Plus globalement, on ne peut que constater la thèse selon laquelle le
système redistributif entraîne l'apparition de trappes à
inactivité repose sur
un modèle de rationalité
étroite
où les choix ne seraient motivés que par la
comparaison entre les gains associés à l'emploi et les revenus
sociaux nets d'impôt. Or un tel modèle exclut, par
définition, une série de considérations qu'un
modèle de rationalité complète recommande de prendre en
compte. Ces considérations peuvent comprendre le fait que l'emploi n'est
pas seulement un moyen de subvenir à des besoins matériels
immédiats, que sont associés des avantages de long terme à
la prise d'un emploi (en termes de retraite future plus importante ou de
formation et d'expérience professionnelle pouvant sensiblement
améliorer sa situation professionnelle dans le futur), ou encore que les
structures sociales, l'existence de revenus occultes ou d'autres
phénomènes socio-économiques peuvent jouer.

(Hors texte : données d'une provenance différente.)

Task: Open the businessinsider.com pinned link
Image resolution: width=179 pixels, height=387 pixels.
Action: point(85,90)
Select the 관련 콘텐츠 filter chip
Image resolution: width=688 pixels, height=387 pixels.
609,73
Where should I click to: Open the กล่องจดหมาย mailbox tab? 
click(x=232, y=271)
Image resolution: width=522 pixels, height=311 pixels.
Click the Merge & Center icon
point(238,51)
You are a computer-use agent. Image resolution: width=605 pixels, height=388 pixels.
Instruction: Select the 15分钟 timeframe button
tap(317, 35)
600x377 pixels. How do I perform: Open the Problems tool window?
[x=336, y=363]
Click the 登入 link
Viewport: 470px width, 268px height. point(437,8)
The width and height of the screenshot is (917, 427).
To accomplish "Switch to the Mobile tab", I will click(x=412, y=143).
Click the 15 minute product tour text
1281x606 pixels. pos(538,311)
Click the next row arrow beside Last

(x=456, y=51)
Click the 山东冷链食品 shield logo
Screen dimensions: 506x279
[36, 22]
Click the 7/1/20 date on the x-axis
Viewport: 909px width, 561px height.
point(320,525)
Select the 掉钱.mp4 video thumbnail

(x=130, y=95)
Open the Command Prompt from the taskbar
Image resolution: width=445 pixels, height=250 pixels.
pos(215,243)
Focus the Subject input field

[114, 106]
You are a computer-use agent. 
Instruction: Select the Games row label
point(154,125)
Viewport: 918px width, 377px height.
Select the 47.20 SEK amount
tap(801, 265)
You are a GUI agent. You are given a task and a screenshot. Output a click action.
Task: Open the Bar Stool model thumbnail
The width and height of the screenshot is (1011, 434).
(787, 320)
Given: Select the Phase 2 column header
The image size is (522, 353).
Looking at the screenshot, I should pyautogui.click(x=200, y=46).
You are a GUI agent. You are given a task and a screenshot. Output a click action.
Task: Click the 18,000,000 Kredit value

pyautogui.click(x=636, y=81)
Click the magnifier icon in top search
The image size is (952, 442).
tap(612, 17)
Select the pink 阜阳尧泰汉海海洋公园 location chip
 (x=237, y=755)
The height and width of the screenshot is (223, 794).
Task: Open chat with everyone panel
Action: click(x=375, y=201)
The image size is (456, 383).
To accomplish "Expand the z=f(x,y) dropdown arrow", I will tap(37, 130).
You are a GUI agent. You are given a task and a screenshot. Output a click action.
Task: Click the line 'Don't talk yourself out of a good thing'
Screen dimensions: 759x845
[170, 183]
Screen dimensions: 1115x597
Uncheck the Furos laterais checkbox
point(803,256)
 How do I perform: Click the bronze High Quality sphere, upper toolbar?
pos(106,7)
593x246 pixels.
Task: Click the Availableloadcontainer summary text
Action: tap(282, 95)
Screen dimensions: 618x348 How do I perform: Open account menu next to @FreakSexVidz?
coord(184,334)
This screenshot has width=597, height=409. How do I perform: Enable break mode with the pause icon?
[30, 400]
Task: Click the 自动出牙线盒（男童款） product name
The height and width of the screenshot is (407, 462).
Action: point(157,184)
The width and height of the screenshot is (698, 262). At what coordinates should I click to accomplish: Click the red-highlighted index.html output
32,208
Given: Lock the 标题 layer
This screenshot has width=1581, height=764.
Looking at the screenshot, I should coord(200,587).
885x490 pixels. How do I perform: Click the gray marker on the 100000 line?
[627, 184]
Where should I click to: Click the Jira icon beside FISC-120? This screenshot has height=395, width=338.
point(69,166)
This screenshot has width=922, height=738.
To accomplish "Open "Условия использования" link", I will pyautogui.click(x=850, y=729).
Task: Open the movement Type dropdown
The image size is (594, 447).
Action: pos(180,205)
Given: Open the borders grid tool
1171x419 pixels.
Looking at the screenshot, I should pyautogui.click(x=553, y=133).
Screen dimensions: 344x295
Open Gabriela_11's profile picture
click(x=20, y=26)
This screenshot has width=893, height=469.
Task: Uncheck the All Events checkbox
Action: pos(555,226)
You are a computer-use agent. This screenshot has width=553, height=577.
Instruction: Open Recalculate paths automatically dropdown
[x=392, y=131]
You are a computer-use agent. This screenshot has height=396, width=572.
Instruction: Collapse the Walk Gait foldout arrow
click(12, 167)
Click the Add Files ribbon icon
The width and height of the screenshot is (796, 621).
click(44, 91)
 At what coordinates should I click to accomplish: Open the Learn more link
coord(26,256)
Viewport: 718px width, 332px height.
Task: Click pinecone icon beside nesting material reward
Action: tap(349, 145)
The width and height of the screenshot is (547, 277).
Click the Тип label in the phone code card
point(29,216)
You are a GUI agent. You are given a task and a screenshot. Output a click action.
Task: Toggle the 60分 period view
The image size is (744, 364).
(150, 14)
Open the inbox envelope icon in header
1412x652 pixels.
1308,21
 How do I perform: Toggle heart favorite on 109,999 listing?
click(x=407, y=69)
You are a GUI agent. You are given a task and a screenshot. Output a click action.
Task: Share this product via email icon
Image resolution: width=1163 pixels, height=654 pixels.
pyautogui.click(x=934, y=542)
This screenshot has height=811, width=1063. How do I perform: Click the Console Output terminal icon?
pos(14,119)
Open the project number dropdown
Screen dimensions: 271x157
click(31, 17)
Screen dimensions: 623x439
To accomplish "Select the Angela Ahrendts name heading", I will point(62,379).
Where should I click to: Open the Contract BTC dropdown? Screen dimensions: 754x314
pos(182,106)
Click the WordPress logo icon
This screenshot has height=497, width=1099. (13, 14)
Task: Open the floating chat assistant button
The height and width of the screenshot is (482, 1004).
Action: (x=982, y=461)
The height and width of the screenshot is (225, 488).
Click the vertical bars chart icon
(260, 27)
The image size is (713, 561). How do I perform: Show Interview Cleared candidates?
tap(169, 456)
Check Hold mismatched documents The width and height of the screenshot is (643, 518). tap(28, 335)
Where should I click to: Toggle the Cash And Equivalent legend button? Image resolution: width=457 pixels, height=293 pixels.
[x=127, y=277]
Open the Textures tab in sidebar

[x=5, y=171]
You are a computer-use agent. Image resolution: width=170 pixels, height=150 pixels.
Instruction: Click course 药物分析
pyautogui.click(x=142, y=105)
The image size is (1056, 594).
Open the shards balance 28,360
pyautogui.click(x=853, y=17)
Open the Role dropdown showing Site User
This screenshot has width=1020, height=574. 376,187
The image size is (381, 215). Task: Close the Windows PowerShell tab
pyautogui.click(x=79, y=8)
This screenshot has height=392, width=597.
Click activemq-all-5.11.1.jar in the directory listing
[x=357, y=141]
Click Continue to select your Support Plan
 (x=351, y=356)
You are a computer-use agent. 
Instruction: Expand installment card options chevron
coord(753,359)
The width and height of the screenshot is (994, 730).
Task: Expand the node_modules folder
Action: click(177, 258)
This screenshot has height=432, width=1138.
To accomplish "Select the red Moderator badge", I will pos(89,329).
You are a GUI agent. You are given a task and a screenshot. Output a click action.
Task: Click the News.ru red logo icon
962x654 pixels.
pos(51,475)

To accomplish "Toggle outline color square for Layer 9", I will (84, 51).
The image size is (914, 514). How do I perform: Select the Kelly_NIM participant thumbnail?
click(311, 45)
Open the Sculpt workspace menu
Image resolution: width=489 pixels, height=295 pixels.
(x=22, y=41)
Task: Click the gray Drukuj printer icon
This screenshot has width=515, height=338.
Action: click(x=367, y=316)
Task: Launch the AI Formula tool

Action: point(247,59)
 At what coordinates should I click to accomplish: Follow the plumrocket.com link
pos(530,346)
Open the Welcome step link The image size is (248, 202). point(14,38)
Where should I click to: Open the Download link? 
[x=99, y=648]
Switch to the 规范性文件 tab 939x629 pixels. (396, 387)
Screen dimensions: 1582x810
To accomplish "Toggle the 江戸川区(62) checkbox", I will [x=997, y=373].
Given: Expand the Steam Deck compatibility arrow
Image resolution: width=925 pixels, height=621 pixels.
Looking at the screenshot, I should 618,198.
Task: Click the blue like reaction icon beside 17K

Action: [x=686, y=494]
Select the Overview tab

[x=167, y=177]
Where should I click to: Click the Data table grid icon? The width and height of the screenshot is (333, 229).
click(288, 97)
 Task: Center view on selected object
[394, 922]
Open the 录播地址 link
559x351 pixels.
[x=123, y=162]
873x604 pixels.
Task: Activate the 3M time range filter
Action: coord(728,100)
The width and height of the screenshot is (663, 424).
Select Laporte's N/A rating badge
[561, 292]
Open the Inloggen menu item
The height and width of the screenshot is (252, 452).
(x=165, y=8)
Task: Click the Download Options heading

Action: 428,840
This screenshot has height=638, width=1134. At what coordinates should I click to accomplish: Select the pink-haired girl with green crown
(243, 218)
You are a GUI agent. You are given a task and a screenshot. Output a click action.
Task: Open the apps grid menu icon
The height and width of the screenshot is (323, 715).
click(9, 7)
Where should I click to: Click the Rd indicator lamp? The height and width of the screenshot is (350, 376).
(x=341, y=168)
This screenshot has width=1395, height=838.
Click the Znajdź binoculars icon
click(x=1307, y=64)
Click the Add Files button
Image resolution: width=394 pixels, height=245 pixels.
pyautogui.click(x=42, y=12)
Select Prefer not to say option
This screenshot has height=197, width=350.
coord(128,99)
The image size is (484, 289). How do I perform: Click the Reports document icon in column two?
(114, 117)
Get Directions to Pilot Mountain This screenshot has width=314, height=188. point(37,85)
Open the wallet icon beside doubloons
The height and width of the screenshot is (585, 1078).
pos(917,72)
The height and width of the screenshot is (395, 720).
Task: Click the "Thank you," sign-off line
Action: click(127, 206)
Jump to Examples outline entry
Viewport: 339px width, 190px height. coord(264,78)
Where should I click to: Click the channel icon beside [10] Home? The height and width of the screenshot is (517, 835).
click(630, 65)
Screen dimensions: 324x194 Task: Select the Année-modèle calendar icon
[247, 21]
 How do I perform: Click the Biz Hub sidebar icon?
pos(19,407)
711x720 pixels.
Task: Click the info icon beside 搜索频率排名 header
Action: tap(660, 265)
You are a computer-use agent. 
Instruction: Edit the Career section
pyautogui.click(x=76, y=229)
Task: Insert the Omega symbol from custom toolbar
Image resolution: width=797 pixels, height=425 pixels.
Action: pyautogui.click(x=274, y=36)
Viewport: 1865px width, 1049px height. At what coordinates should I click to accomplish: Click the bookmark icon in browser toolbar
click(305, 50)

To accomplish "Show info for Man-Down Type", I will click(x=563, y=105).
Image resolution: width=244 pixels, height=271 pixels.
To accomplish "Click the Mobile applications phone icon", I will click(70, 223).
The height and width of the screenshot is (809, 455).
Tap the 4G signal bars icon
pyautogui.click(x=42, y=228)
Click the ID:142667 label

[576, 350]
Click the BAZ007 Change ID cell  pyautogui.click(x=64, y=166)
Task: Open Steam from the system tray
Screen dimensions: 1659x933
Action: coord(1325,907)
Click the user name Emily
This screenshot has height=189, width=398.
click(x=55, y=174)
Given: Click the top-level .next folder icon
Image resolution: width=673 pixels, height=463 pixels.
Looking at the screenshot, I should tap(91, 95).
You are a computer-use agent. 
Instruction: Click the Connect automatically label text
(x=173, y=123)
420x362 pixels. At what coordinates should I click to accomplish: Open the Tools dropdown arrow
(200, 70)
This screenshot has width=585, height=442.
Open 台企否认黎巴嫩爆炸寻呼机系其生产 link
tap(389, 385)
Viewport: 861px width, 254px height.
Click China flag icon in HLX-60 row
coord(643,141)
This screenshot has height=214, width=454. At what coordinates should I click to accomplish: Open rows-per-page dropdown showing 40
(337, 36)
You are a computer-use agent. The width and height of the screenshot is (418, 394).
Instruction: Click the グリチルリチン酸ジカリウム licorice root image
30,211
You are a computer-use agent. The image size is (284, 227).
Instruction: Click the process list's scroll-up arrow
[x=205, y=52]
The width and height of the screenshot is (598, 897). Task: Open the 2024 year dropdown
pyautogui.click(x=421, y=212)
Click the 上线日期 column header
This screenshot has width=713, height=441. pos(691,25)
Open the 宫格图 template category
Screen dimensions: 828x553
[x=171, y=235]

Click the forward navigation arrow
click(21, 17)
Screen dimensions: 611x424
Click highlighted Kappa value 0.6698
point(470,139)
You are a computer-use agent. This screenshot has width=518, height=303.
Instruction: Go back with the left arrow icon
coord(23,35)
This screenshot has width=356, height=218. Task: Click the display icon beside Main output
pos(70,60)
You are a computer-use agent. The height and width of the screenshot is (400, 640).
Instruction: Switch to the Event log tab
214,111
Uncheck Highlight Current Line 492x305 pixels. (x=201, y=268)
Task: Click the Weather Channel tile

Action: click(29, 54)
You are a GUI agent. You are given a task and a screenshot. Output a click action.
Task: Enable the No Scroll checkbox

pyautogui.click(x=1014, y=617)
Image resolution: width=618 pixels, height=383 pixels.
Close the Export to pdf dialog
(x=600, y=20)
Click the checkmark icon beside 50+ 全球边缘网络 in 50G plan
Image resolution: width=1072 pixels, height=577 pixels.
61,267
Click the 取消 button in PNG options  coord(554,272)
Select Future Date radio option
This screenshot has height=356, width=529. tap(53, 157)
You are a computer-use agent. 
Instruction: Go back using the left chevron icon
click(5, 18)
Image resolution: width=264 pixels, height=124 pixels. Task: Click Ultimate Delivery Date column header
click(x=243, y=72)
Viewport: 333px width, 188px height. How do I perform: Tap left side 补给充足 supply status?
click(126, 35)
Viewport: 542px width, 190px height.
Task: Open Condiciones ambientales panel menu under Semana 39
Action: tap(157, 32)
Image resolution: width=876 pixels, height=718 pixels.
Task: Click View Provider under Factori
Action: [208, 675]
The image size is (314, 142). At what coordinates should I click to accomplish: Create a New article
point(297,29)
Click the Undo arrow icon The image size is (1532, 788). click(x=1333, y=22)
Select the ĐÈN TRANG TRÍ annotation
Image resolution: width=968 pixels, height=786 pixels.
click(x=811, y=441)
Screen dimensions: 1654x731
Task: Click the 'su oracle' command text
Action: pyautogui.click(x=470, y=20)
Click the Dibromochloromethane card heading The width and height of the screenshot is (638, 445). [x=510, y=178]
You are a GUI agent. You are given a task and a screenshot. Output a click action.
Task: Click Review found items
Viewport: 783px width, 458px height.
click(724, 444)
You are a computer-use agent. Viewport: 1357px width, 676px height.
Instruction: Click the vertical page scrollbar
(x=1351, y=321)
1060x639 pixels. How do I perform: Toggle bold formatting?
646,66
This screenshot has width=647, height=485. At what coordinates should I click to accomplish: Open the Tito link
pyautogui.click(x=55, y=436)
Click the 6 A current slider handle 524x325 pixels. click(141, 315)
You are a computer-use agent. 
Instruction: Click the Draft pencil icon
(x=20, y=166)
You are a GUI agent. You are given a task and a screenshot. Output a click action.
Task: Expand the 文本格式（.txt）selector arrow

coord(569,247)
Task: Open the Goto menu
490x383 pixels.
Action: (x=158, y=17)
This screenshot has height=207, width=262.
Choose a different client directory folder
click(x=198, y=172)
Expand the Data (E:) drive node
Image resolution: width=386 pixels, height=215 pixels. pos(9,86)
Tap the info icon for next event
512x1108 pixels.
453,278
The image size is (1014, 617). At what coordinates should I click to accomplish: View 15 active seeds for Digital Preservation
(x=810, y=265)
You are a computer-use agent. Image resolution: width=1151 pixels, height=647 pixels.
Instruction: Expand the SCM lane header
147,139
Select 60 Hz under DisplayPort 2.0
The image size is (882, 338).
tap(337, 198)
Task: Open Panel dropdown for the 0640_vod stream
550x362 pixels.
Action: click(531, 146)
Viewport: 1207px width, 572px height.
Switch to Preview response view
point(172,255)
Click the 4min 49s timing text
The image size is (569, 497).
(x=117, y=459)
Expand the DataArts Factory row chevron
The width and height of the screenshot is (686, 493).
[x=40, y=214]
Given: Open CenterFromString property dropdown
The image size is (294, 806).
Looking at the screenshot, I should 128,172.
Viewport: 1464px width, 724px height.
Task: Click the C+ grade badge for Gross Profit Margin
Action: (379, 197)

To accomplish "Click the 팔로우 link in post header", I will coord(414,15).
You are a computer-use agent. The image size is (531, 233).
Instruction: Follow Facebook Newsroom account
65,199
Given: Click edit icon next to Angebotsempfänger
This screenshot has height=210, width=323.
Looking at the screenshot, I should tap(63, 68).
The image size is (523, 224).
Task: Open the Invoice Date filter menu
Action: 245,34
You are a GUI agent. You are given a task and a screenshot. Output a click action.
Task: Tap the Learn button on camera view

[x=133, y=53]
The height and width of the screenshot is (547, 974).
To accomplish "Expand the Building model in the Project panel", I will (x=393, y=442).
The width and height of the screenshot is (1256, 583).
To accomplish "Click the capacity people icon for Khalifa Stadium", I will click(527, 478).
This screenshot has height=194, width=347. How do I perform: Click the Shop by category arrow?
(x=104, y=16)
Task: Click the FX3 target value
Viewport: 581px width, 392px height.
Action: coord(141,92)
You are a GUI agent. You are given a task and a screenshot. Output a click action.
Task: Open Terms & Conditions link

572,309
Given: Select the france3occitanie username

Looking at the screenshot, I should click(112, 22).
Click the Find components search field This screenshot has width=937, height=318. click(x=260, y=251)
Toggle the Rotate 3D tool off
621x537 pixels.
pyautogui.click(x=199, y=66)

En bref, sans rejeter le cadre théorique expliquant
l'éventualité de trappes à inactivité, un spectre
complet d'analyse conduit plutôt à s'interroger sur l'ampleur d'un
tel phénomène.
Une étude de Laroque et Salanié (2000) a proposé une
décomposition du non emploi. Ils estiment que pour 57 %, il s'agit
de non emploi volontaire. Cet ordre de grandeur reste toutefois incertain. Par
exemple, l'analyse qui le sous-tend exclut le temps partiel. Or, la plupart des
travailleurs à temps partiel (le plus souvent des femmes) n'auraient pas
intérêt à travailler étant donné les faibles
salaires qu'ils perçoivent relativement au RMI et autres allocations
associées à l'inactivité. De plus, ils sont souvent en
situation de sous-emploi involontaire (ils souhaiteraient travailler
davantage). Ainsi, les exclure de l'analyse sous-estime le chômage
involontaire et surestime le chômage volontaire. Du reste, le pouvoir
explicatif du modèle utilisé semble relatif dans la mesure
où la décision de rechercher un emploi telle qu'elle y est
représentée dépend en grande partie de facteurs
inexpliqués.
* 12 Le taux d'emploi mesure le nombre de personnes effectivement employées par rapport à la population en âge de travailler. Le taux d'activité mesure le nombre de personnes participant d'une manière ou d'une autre (emploi, chômage, formation) au marché du travail par rapport à la population en âge de travailler.